New Year's 2026. Standing in my own kitchen at midnight, holding my wife, watching the fireworks through the window over the sink. The window Babcia would have loved. The kitchen that looks like hers. The wife who eats nachos with a fork. Everything I've built, everything I've carried, everything I've lost and found — it's all here, in this kitchen, at midnight, at the start of a new year.

Megan said, "This year." I said, "This year." The same words. Different weight. We're thirty now — me since November, Megan since July. We're homeowners. We're ten months into the second round of trying. The hope is steady. Not frantic. Not desperate. Steady, like the flame on the gas range that burns and burns and doesn't go out.

New Year's resolution: I'm going to start planning Helen's seriously. Not just the notebook — the actual business plan. Costs. Location. Menu. Timeline. The dream has been simmering for years. It's time to turn up the heat. Not to boiling. Not yet. But to a solid simmer. A simmer with intent.

Made a New Year's Day brunch: Babcia's potato pancakes, scrambled eggs, bacon, fresh squeezed orange juice. The first meal of 2026 in my kitchen, on my range, at my table. Megan ate everything and said, "This is the year, Jake." She wasn't talking about the baby. She was talking about everything. The baby. The house. The dream. Everything. This is the year.

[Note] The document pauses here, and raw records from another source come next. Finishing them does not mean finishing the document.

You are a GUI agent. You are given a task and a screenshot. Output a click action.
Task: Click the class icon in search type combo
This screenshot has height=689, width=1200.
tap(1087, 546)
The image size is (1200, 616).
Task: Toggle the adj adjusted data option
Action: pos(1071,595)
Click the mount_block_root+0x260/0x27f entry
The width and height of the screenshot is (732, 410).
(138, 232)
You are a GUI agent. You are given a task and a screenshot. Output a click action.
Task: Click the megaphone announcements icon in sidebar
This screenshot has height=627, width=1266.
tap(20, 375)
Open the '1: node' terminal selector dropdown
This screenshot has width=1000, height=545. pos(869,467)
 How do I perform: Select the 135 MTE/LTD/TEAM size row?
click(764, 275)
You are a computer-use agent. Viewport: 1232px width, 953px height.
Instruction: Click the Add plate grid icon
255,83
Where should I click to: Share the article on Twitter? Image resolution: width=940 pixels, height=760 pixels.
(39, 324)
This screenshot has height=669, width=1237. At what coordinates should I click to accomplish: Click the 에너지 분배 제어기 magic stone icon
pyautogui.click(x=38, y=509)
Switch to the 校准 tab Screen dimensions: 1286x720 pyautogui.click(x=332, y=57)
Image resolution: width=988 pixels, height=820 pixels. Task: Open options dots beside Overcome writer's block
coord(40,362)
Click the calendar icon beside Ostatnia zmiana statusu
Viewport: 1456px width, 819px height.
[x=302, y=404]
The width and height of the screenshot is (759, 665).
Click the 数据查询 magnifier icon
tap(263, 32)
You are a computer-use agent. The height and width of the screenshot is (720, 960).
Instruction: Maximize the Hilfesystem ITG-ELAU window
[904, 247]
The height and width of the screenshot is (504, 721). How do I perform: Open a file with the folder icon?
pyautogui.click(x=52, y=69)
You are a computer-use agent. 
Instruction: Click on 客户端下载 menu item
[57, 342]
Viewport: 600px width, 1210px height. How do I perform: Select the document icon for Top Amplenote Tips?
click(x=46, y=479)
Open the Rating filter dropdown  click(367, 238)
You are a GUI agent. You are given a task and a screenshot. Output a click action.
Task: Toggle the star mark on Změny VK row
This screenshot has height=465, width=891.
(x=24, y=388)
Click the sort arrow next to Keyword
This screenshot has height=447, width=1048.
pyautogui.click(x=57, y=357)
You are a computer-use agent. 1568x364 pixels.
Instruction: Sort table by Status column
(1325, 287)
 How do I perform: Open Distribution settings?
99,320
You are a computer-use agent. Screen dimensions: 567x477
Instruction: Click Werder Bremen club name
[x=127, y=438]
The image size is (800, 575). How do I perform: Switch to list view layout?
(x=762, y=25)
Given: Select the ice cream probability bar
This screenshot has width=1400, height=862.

Fresh squeezed orange juice made it onto the New Year’s Day table almost without thinking — it just felt right, something bright and alive to open the year with. These breakfast smoothies are the natural extension of that instinct: simple, fresh, and made with the kind of quiet intention that fits a morning when everything feels like it’s finally lining up. When the meal is already grounded in something as soulful as Babcia’s potato pancakes, you want the drinks to carry that same warmth without competing with it.

Breakfast Smoothies

Prep Time: 5 minutes | Cook Time: 0 minutes | Total Time: 5 minutes | Servings: 2

Ingredients

  • 1 cup frozen banana slices (about 1 large banana)
  • 1 cup frozen strawberries
  • 1/2 cup plain Greek yogurt
  • 3/4 cup fresh orange juice (about 2 medium oranges, squeezed)
  • 1/2 cup whole milk or oat milk
  • 1 tablespoon honey, or to taste
  • 1/2 teaspoon vanilla extract
  • Pinch of fine sea salt

Instructions

  1. Juice the oranges. Squeeze your oranges fresh if possible — it takes two minutes and you will absolutely taste the difference, especially on a morning that deserves it.
  2. Load the blender. Add the frozen banana, frozen strawberries, Greek yogurt, orange juice, milk, honey, vanilla, and salt to a blender in that order (liquids near the blade helps everything move).
  3. Blend until smooth. Start on low and increase to high, blending for 45–60 seconds until completely smooth and creamy with no fruit chunks remaining. If the smoothie is too thick, add milk a tablespoon at a time; if too thin, add a few more frozen banana slices.
  4. Taste and adjust. Give it a quick taste — add more honey if you want more sweetness, or a small squeeze of fresh orange if you want more brightness.
  5. Pour and serve immediately. Divide between two glasses and serve right away alongside your brunch spread. These don’t wait well, and neither does a good New Year’s morning.

Nutrition (per serving)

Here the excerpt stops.